Shakespeare era gay, e ha importanza?

Il sonetto di Shakespeare 116, Let me not to the marriage of true minds, negli ultimi anni è diventato popolare come recita ai matrimoni come recital di My Way at funerals di Frank Sinatra.

Se si prende ampio avviso di un battibecco corrente su ciò che possiamo leggere sulla sessualità di Shakespeare nei sonetti nelle colonne di corrispondenza del Supplemento letterario Times, Sonnet 20 potrebbe essere un futuro favorito alle unioni civili. La linea di apertura, per ricordarti, è il volto di una donna con la mano della natura dipinta / Hai tu, la padrona della mia passione.

E il distico finale è: Ma dal momento che lei ti pungeva per il piacere delle donne, / Mio sia il tuo amore e il tuo amore usi il loro tesoro.

I due spruzzi TLS sono Sir Brian Vickers, del tutto scettico, e Stanley Wells – incline a leggere i sentimenti gay di Shakespeare nelle poesie. La linea di contrasto di Vickers è che si dovrebbe supporre che il poeta sia il “personaggio del poeta”, non più Shakespeare di Amleto è Shakespeare. Wells pensa che il sonettiere sia, in effetti, Shakespeare stesso in propria persona (questo è, ricorda, il TLS, non saloon bar at the Dog and Duck).

L’interesse di questi illustri studiosi per il sesso e i sonetti è, si può sospettare, del tutto accademico. Sono bene in quella fase della vita in cui Shakespeare dice (piuttosto scortese) il “periodo di massimo splendore nel sangue è addomesticato”. C’è qualcosa di piuttosto toccante su due barbe grigi, fino ai loro anni di Polonio con un’età combinata di 155, speculando su ciò che stava ribollendo nelle ventenni gonadi del Bardo e se zampilla nelle poesie.
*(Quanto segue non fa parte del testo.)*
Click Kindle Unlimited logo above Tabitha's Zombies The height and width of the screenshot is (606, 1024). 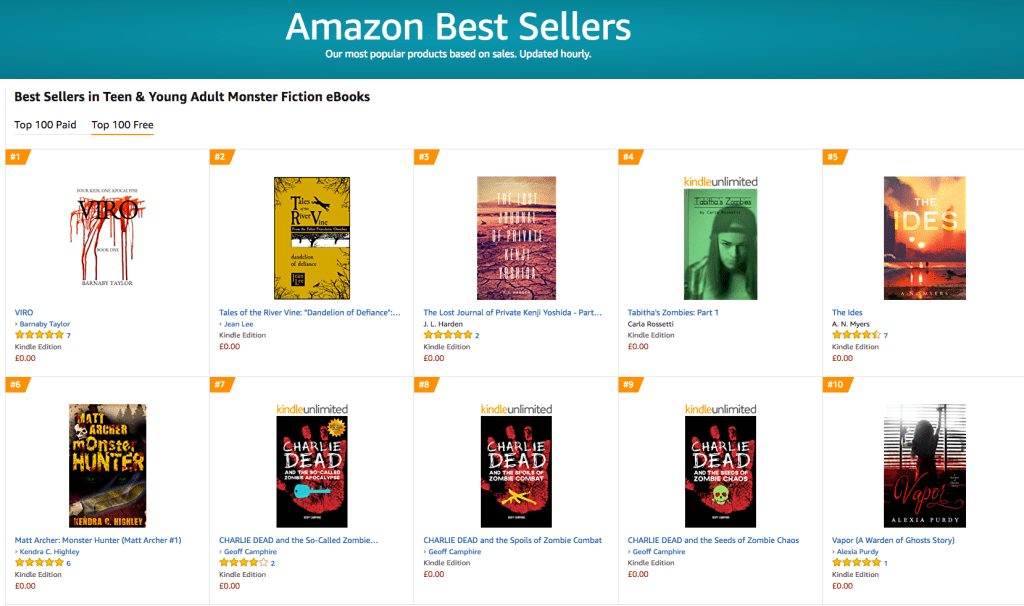720,181
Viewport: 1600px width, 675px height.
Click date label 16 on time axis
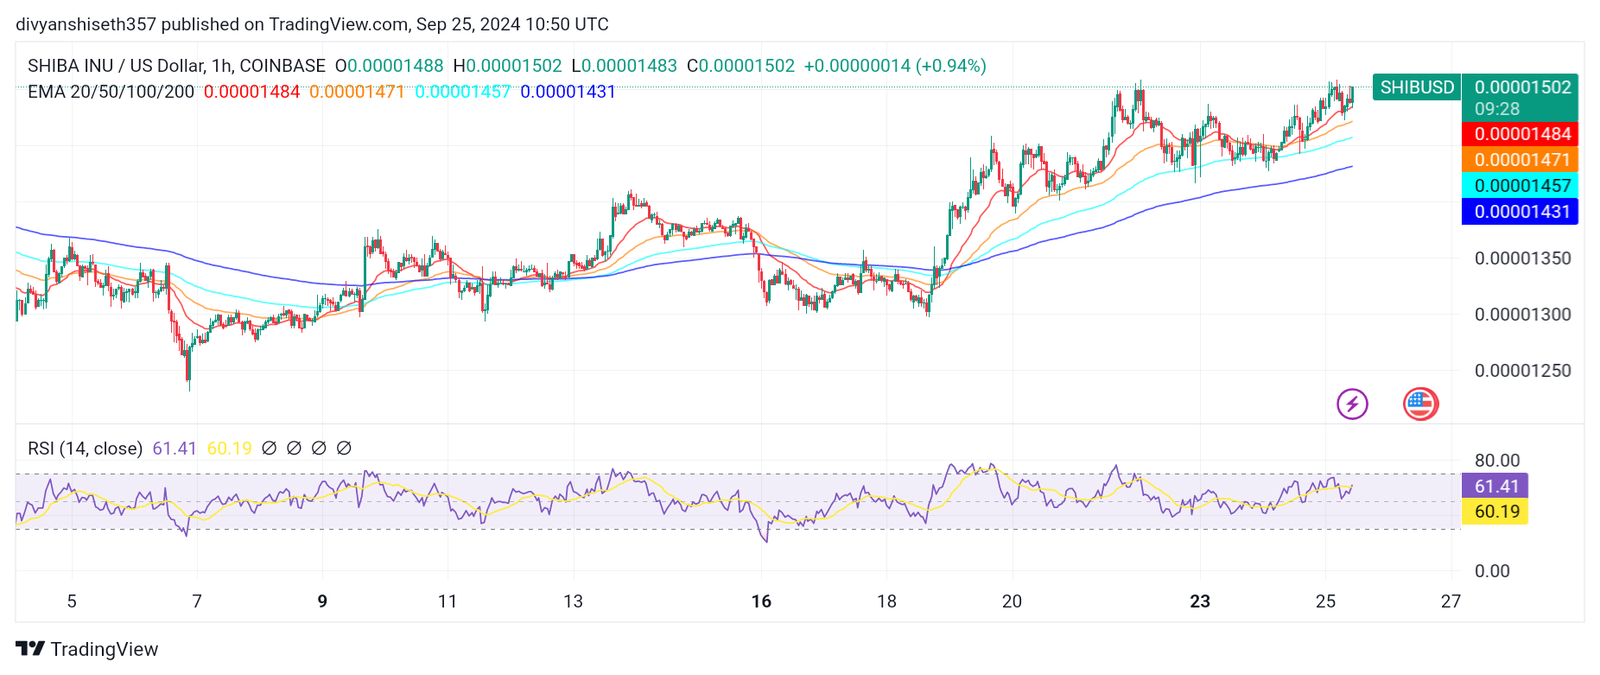tap(761, 602)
Sonetti, si dovrebbe notare di passaggio, sono difficili da leggere – in particolare come si passa al “sestetto”, o ultime sei righe. Sono anche particolarmente difficili da scrivere in inglese. Come ha notato George Orwell, la croce che i poeti inglesi devono portare è troppo poche parole in rima (quante per “amore”? guanto / colomba / sopra – questo è tutto). Ci sono infinitamente di più in italiano-la casa del sonetto.

Anche se ha fornito alcuni foraggi “slow news day”, il problema di Shakespeare-sex-and-sonnet non è affatto nuovo. I vittoriani ne erano ben consapevoli; Oscar Wilde citò i sonetti nel suo processo condannato. Non ha aiutato.

“Sodometries” – in particolare nella letteratura rinascimentale (ora rinominata Early Modern) – è stato intorno come un approccio critico fin dall’ascesa della teoria queer nel 1970. Probabile bisessualità di Shakespeare è stato preso in considerazione, senza entusiasmo, nella biografia moderna. In uno dei migliori di quelli recenti (Shakespeare Unbound, 2007) René Weis ha un’analisi fredda e illuminante di mentalità aperta sul fatto che i sonetti precedenti (inclusi 20) siano diretti al giovane e affascinante conte di Southampton, patrono del poeta e possibile oggetto d’amore. Weis discute anche se, nei loro “anni venti folle”, Shakespeare e il più apertamente gay Christopher Marlowe aveva una relazione.

Shakespeare era gay? Era bisessuale? Era uno o entrambi di cui sopra in momenti diversi della sua vita? Avrebbe divulgato il fatto? Buggery era punibile con l’impiccagione fino al 1861. E, la più grande domanda di tutti: ha importanza?

Penso che lo faccia perché Shakespeare è un autore “vivente” e il modo in cui lo leggiamo influenza il modo in cui viene eseguito. Si dovrebbe fare Osric in Amleto apertamente gay (e per quanto riguarda Rosenkrantz e Guildenstern)? Un regista dovrebbe accentuare un tema gay in The Merchant of Venice (Weis pensa di sì), o nella sottotrama travestito in Twelfth Night? Shakespeare era bisessuale? Rischierei l’ira di Vickers pensando probabilmente di sì. Dai un’altra occhiata a Sonnet 20.